ジョニーウォーカーが紙のボトルで登場

スコッチウイスキーの老舗ブランド・ジョニーウォーカーが、2021年の初旬から紙のボトルで販売される。ジョニーウォーカーのオーナーカンパニーであるディアジオが発表した。環境負荷低減のためという。

新しい紙ボトルは100%プラスチックフリーで、ビニールやPETも一切使用しない。

一般的な紙パックは、中の液体が漏れ出さないよう内側をビニールなどの膜でコーティングしてある。だがディアジオは、ジョニーウォーカーの紙ボトルにはプラスチックも食品包装フィルムも、ポリエチレンテレフタレート(PET)も使用しないと明言。100%完全にリサイクルできるボトルになっているという。

プラスチック製品の削減を目的に、ペーパーカップやペーパーストローが市場に広く出回ってきている。
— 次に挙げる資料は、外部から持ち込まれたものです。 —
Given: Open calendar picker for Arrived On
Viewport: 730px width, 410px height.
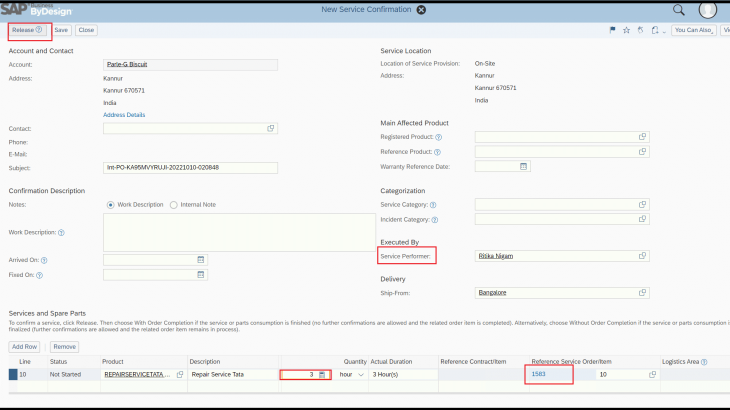Looking at the screenshot, I should click(201, 260).
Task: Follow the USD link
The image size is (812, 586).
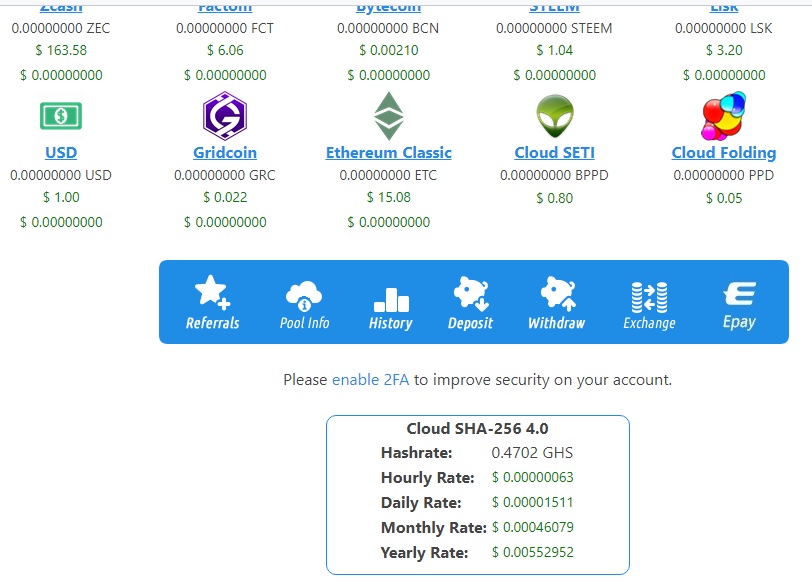Action: 61,153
紙の加工技術も、上がってきている。

しかしこれらの紙製品にも、懸念が多分にありそうだ。100%紙製であれば議論の余地はないが、現在出回っている紙パックでは環境対策にならないと指摘する専門家もいる。例えばテトラパック社が製造する紙パックには、何層もの異なるシートが貼り合わさってできている。紙54%、植物性ビニール膜28%、保護ビニール膜15%、アルミ3%。この「紙」以外のシートのおかげで液体が外に漏れるのを防いでくれるわけだが、そのまま廃棄してはかえって環境に悪影響を及ぼす可能性がある。

専門の設備が整ったリサイクル工場であれば受け入れ可能だが、多くの都市ではそうした設備がなく、いまでも受け入れを拒否される。逆にペットボトルのような容器のほうが再生利用に優れ、環境に優しいという指摘だ。

ディアジオはイギリスの酒造会社。ジョニーウォーカーのほか日本でも有名なスミノフやギネスも保有する。紙ボトルを開発するにあたっては、パイロットライトと共同出資してパルペックス社というパルプのパッケージ会社を設立した。今後、スミノフやギネスが紙パックから注がれる日がくるかもしれない。

新しいジョニーウォーカーの紙ボトルも、このパルペックス社が開発したものだ。